Posted by My 2 Cents on November 14, 2017 at 15:47:51:
In Reply to: Re: Club team asked about my daughter switching teams posted by Me Too!!! on November 14, 2017 at 14:13:40:
: : : Had a strange situation come up recently.
: : : My daughter (8th grade) plays for a club that isn't one of the "elite" clubs, but has stayed with it for 3 years. She's improved tremendously, loves to play, and has grown physically just in the last 6 months or so. She wants to play in high school and talks about college, but we're fairly realistic and just support her in what she wants to do and will just let things play out, as long as she stays on top of school.
: : : At a tournament recently someone I don't know at all approached me and started asking about her, then identified himself as a coach for one of the "elite" clubs. He then started to tell me about all the potential benefits of switching to their club, the exposure playing on their national team, college scholarships, etc. and capped it off by saying we wouldn't have to pay to join.
: : : I get that a bigger, more well-known club would probably have some benefits, but she's happy playing with her teammates and has gotten better, and I was a little taken aback by this approach. But is it something we should even consider if she really does want to play beyond high school? Checking out this forum actually scares me sometimes, all the crazy stuff that people say on here. Hard to know what the best thing to do is. Either way, I don't think we'll even think about it until later on in high school but just wanted to see if there were any rational opinions out there.
: : **********************************************
: : Like yourself I feel its a thin line between wanting to post on here or just walk away, SOME people don't have anything better to do than to berate young athletes and its hear to stomach. On other hand it could be some decent information on here as well. Anyway in my humble opinion, there are some factors that you have to consider that you might already know but I feel I should say.
: : I personally dislike when these so-called elite club teams approach kids behind the current coaches back, its a cowardly act and desperate plea for their own benefit, proceed with caution. If your daughter enjoys playing for her club team at this point and you see the improvement then I suggest to stay or at least until this season is over. Once she reaches high school then maybe look into a club that can help her reach her goals. Don't look for words like Elite attached to the name, sometimes it can be misleading. Plenty of good clubs out there to choose from.
: : When you ready don't be afraid to look into the history of that club and ask around. If they are who they say they are, people will know and will have all the information you need.
: : GOOD LUCK, TRAIN TO PLAY!!!
Have to concur here. I don't have respect for coaches who try to "poach" other teams best players.
It's different if you approach them, but for them to approach you is just kind of slimy.

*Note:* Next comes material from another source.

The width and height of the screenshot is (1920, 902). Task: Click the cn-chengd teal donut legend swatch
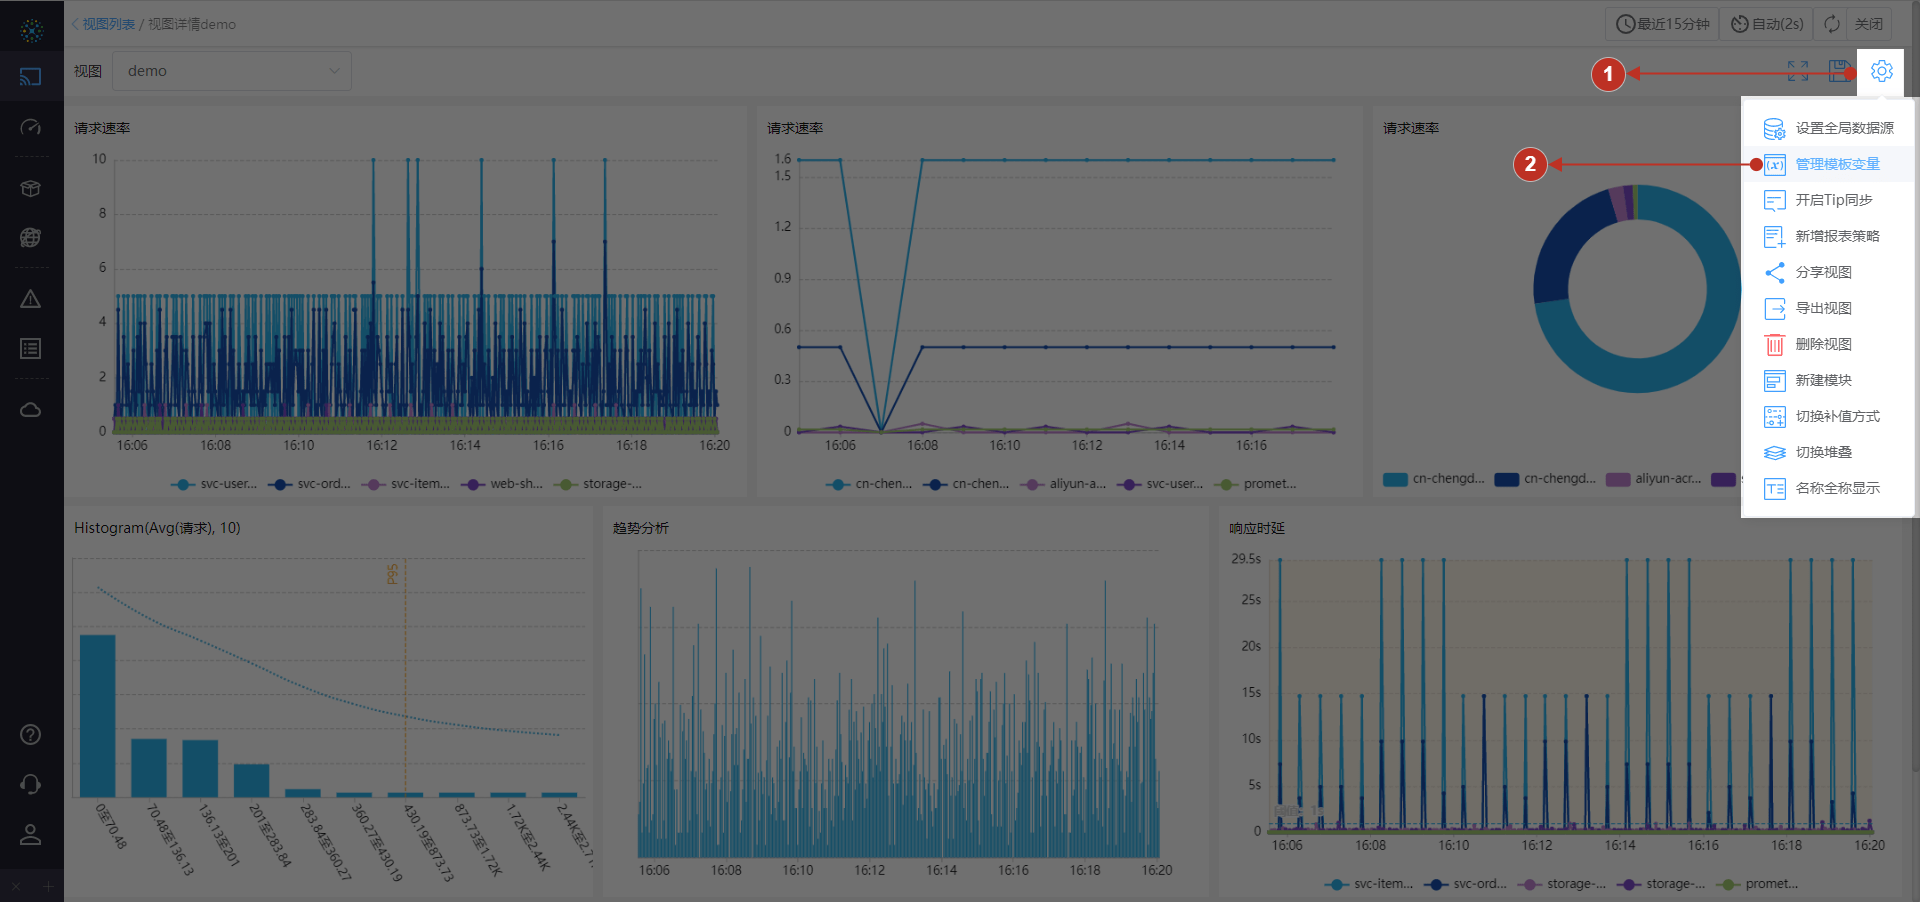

Here's the thing. If your daughter enjoys her team and coach, and you believe she is improving, then just leave her there.
If you have a good relationship with your coach, and you believe them to be level-headed, you can ask them about it.
The "big" clubs go through high school, while many of the "boutique" clubs are more youth oriented.
I know plenty of "boutique" club coaches who, if your daughter is that talented or potentially so, will want her to succeed and help you find a better fit if necessary. Many won't, but hopefully you are part of a good club that does feel that way.
One other potential thing to think about. These big "shoe teams" offer all this free stuff (tuition, gear, travel, etc.). With the ongoing FBI investigation, NIKE will most likely be pulling out of the high school travel scene in the next couple of years; and then that free stuff is no longer going to be free.
Also, if you aren't on their National EYBL team, or their National 15U team, nothing is free and you are basically paying for everyone who is on those teams.
Lastly, the most important thing is your daughter having fun. If she isn't having fun, one day she is just going to say she is done.